» **ACTIVITY**
Pick up the article on the island of Torne-Furö where it stops and continue it.

Torne-Furö

Geography
- Coordinates: 65°44′59″N 24°04′01″E﻿ / ﻿65.749829°N 24.066961°E
- Adjacent to: Bay of Bothnia

Administration
- Sweden
- County: Norrbotten
- Municipality: Haparanda

= Torne-Furö =

Island in the country of Sweden

Torne-Furö is an island in the northeast of the Swedish sector of the Bothnian Bay, in the Haparanda archipelago.

==Location==

Torne-Furö lies in the Haparanda archipelago, the part of the Norrbotten archipelago that is included in the Haparanda Municipality.
All of the islands in the Haparanda archipelago have emerged in the last 1,500 years or so, as the bed of the bay has risen due to post-glacial rebound following the last ice age.
The island is about 8 km from the port of Nikkala and 10 km southwest of Haparanda.

==Description==

The north-eastern tip of the island is surrounded by beautiful beaches.
Bathing from these beaches can be dangerous, since in places the sea suddenly becomes deep, and several drownings have occurred.
The southern and eastern sides of the island are dominated by boulder beaches.

The island is a popular destination for excursions to the islands of the region.
There are fireplaces in the northern cape, and a year-round cabin provides shelter.

» **DATA**
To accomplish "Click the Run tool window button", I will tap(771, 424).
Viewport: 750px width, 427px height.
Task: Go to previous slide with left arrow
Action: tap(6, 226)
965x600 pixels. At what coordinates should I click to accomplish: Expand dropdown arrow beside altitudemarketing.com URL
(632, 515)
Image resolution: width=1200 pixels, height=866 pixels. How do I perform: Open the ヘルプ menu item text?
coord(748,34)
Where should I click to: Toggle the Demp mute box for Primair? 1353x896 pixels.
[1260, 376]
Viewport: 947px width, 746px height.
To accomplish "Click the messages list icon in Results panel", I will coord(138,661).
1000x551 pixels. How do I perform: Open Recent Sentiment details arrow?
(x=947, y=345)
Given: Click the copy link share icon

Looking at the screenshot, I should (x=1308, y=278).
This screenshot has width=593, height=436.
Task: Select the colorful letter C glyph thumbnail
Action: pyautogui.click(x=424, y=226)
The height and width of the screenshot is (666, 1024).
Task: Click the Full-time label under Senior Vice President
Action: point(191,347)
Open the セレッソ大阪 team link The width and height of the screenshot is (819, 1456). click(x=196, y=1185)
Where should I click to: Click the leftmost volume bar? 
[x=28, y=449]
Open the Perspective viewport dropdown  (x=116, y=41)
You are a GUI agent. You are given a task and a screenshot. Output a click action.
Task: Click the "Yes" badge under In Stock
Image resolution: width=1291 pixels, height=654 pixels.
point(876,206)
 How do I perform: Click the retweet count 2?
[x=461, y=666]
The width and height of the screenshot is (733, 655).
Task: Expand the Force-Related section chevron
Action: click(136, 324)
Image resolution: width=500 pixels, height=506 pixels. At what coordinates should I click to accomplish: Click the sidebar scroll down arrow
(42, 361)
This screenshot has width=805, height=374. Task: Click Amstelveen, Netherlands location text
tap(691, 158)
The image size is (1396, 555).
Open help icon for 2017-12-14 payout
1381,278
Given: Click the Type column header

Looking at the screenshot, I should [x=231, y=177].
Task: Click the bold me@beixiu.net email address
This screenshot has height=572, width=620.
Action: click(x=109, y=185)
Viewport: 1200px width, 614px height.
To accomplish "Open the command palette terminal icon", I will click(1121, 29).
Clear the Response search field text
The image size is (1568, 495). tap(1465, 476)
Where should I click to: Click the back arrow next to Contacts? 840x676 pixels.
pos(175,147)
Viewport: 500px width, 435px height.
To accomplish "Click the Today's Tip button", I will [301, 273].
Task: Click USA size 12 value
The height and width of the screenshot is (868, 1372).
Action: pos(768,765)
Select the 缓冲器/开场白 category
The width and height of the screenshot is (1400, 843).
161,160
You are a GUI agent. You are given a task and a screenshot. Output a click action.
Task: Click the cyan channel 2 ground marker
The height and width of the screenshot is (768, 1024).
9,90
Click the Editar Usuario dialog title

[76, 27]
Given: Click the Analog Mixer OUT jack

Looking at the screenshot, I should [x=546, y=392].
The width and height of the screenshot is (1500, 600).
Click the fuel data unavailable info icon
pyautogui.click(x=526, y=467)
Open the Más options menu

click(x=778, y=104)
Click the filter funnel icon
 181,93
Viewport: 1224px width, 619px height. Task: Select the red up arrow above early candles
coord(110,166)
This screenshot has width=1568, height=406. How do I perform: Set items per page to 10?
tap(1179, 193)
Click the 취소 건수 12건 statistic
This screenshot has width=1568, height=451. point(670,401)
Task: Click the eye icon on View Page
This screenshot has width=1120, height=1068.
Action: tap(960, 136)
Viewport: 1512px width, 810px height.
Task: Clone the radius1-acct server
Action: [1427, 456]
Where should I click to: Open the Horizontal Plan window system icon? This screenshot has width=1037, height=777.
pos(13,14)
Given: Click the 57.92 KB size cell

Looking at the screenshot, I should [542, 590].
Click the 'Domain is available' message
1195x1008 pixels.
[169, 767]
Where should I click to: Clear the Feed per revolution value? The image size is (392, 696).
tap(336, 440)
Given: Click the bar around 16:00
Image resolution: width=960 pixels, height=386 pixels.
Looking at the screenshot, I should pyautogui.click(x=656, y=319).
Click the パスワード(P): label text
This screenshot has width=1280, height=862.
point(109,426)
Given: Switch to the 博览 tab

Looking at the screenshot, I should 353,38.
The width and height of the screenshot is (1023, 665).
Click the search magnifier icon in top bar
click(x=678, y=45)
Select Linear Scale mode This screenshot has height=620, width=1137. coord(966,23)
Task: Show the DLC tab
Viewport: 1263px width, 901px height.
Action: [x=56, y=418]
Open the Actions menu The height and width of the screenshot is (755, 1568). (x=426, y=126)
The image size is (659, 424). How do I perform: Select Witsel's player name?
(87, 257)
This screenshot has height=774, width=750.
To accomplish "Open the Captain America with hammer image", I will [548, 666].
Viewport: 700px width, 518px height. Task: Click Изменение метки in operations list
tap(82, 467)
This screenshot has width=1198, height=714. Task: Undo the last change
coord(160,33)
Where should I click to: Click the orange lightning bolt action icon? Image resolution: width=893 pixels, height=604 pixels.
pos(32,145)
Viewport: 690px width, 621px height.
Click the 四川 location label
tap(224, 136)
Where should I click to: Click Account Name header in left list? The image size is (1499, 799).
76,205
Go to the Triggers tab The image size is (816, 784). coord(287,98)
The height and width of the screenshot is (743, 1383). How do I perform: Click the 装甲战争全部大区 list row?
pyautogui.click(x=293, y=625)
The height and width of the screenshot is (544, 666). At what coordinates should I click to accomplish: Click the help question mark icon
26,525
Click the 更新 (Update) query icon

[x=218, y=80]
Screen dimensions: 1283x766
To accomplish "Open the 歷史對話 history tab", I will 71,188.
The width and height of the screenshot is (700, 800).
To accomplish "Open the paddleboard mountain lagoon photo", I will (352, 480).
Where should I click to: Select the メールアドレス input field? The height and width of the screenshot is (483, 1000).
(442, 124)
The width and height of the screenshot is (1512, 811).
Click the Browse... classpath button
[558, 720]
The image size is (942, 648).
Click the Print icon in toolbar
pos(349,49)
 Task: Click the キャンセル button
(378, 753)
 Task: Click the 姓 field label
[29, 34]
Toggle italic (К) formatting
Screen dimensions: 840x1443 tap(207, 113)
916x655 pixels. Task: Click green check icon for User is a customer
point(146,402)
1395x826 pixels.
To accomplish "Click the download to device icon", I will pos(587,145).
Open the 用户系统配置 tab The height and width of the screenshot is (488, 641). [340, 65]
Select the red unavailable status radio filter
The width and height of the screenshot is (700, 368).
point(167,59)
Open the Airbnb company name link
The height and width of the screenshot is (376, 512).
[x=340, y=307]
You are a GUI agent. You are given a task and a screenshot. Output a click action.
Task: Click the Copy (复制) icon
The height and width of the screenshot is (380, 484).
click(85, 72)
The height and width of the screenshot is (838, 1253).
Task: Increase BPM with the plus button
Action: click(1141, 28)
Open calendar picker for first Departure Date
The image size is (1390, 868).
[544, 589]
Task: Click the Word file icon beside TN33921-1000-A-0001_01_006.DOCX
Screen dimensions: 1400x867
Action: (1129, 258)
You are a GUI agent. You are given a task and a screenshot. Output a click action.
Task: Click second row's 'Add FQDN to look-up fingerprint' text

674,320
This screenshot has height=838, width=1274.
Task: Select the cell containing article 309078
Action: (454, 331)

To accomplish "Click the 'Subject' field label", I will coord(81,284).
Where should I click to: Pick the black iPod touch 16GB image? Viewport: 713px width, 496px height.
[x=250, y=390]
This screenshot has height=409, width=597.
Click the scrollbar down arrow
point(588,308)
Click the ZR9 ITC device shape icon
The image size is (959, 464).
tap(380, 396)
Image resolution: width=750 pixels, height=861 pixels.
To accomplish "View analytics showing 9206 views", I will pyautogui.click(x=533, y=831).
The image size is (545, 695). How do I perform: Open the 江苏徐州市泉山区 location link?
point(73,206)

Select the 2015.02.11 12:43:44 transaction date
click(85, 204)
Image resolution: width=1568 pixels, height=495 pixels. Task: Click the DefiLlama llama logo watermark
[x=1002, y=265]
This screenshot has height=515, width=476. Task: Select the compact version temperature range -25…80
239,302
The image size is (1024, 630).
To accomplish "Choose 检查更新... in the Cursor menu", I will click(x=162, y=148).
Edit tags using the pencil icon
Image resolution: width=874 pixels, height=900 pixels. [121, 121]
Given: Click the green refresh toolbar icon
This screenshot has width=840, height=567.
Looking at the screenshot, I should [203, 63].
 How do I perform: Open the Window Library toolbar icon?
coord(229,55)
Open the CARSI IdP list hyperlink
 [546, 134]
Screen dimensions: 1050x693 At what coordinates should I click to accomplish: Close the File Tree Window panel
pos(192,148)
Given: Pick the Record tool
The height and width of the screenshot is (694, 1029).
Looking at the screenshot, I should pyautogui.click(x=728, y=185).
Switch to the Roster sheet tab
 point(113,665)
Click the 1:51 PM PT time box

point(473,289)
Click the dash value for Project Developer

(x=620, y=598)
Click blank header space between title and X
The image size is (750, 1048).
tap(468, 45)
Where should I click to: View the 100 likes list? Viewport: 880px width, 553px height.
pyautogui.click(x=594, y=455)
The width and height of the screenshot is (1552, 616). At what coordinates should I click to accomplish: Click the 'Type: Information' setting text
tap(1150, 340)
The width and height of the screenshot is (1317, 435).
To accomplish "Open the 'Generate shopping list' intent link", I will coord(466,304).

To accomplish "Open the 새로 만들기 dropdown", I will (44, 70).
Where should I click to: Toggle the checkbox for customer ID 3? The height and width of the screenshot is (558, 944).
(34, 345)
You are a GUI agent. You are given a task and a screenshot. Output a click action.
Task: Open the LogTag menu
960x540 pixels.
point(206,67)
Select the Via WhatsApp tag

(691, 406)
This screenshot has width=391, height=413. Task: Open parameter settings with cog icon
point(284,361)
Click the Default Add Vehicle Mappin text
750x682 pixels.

» **EXERCISE RESULT**
The woodshed contains firewood.
Visitors can camp and make fires in designated areas, hike and pick berries and mushrooms.
They are not allowed to harm plant or animal life.

==Environment==

The Torne-Furö nature reserve consists of the island of Torne Furö and the small islet of Vassika.
Torne-Furö is thinly wooded, mostly with pines, although vegetation is richer in the wetter southwest of the island.
The forest is fringed with deciduous species such as alder, rowan, willow and birch.
There are many birds including the common tern, tern, black woodpecker, Eurasian three-toed woodpecker, pygmy owl, boreal owl and black grouse.
Torne-Furö is included in the European Union's Natura 2000 network of protected areas.
The western cape forms a peninsula with lush and biologically diverse meadows and deciduous brushwood.